Every year, IT devices become smaller and more portable, bringing more capabilities to users around the office and further afield. But that only works as long as they have power. What happens when you don't have the outlets nearby to give your device the watts it needs?
Power over Ethernet (PoE) has evolved as a way to easily power connected devices using nothing more than an Ethernet cable. Both the power and the network data arrive via the same socket, making for a streamlined, low-footprint connection. Not only can this look professional and uncluttered when connecting VoIP handsets in an office, but it's also useful in situations where power isn't readily available.
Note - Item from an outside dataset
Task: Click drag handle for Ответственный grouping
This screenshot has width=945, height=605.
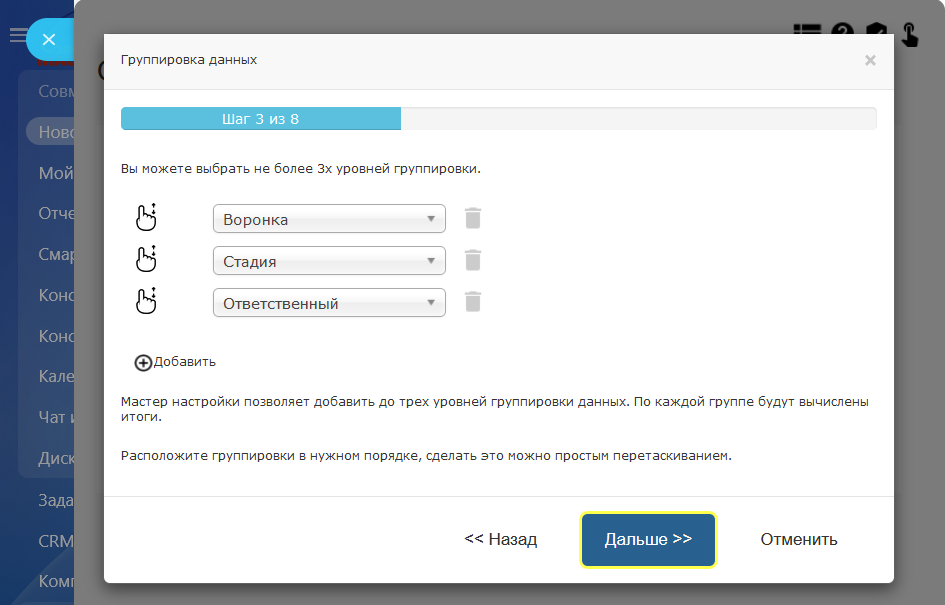Action: pyautogui.click(x=147, y=302)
For example, you might want to put security cameras around your building but don't want the expense of paying a licensed electrician to run power lines to them and installing electrical outlets. Running Ethernet cable to the rooftop, fence, or outbuilding where you want to install the unit is safer than running AC current, and in many cases the signal will be more reliable than Wi-Fi.
It can also be useful inside the office, where power is generally available but where there just aren't enough sockets, or where you want to keep the environment uncluttered. Many companies migrating to VoIP handsets might not want more power cables trailing under the desk, for example, or might worry about overloading existing outlets. PoE is perfect for these situations.
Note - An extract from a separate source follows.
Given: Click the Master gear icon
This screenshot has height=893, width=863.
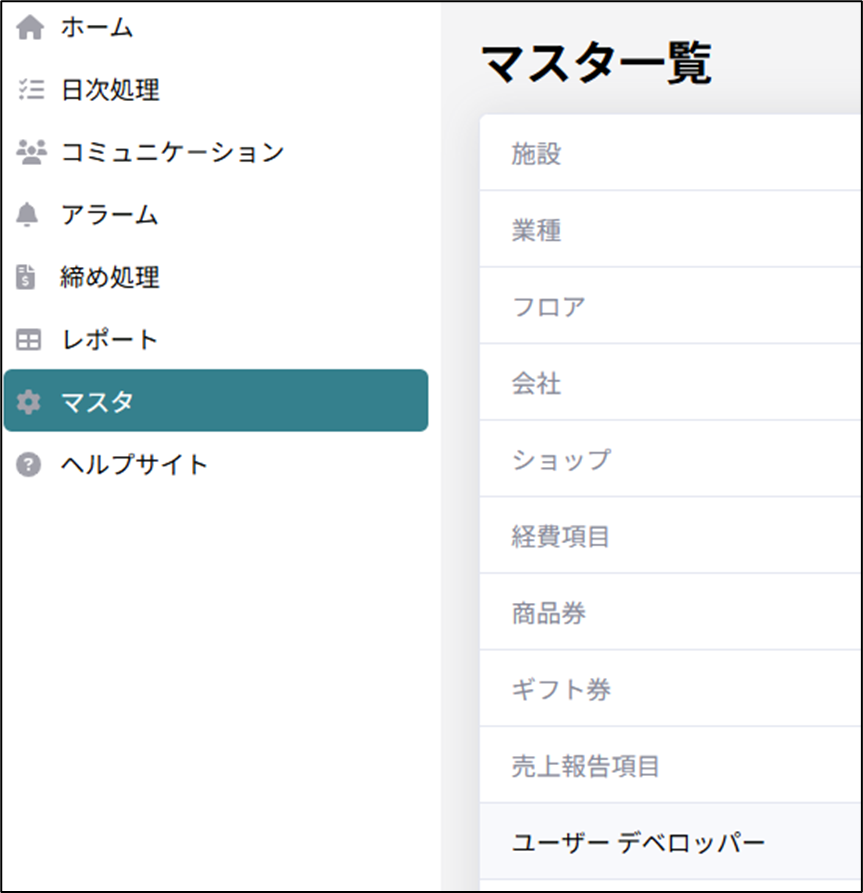Looking at the screenshot, I should point(30,402).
PoE installation requires little more than an endpoint device capable of supporting it at one end, and an Ethernet switch with PoE-capable ports at the other. You can often buy switches that dedicate a subset of ports to PoE connections, leaving the rest for non-powered network connections to other equipment with ready access to power.
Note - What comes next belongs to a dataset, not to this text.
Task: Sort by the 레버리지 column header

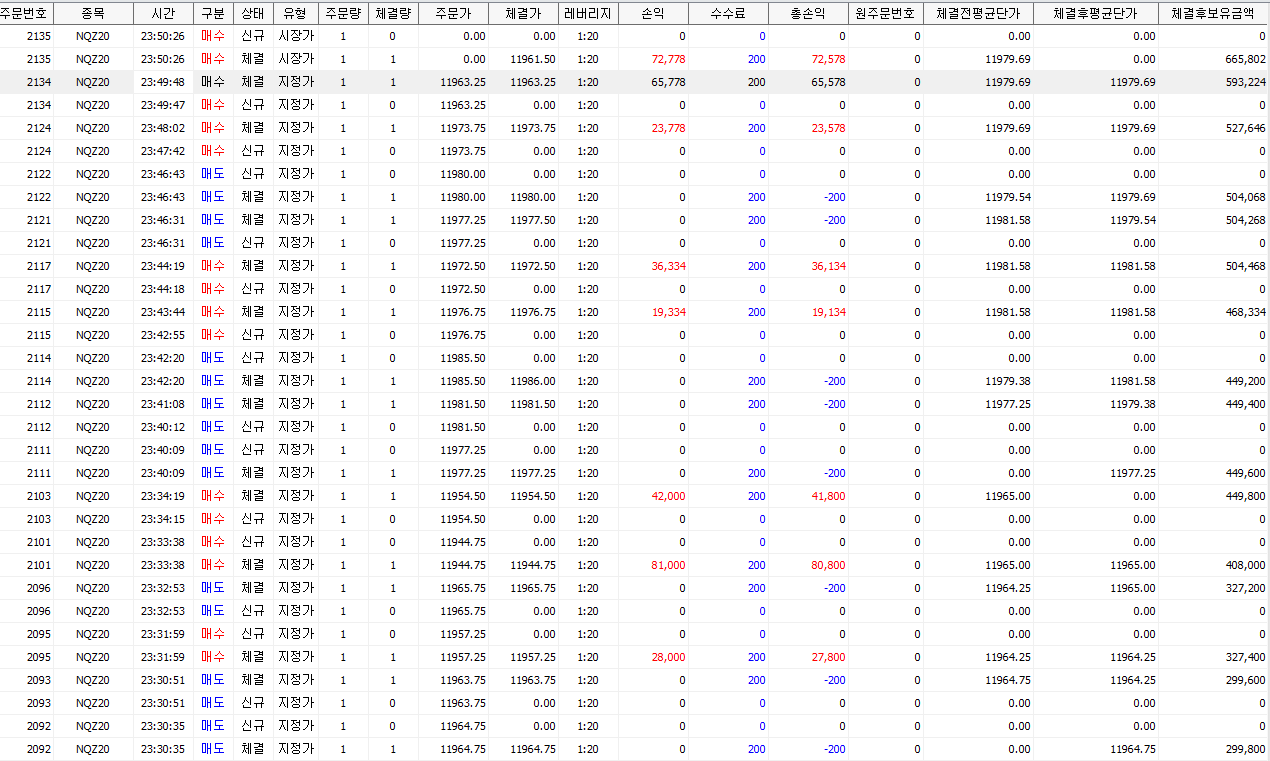Action: coord(588,13)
PoE began in the early 2000s with the 802.3af standard, which allowed up to 15.4 watts of power per Ethernet port. Then, the 802.at standard emerged with support for an extra ten watts per port. However, if you have already invested in non-PoE switches, you can opt for an injector. This is a unit connected to AC power that sits between your VoIP handset or security camera and your conventional switch, adding the power into the Ethernet connection between them.
There's also a newer standard called 4PPoE (802.3bt), which increases the power capability still further to a maximum of 71.3w. This is designed for high-powered endpoints that carry more on-board processing functionality.
While security cameras and VoIP handsets might be the most likely use cases for most customers, PoE does have some other applications. These include powering outdoor radios for wireless communication, along with remote routers or switches in areas where there's only a single Ethernet port but where you need to support several PoE devices. Inside a building, PoE can be useful for low-power kiosks, especially in settings where equipment must be set up and torn down quickly.
You might also find PoE useful in industrial settings where safety or reliability regulations don't permit the use of RF technology. Installing Ethernet-powered sensors can be a good way to configure industrial environments with minimal fuss.
Consider PoE as a way to push valuable technology to those last areas of your business where electrons are hard to find. Used judiciously, it can make everything from digital signage to IP-powered intercoms a possibility, wherever you want to put them.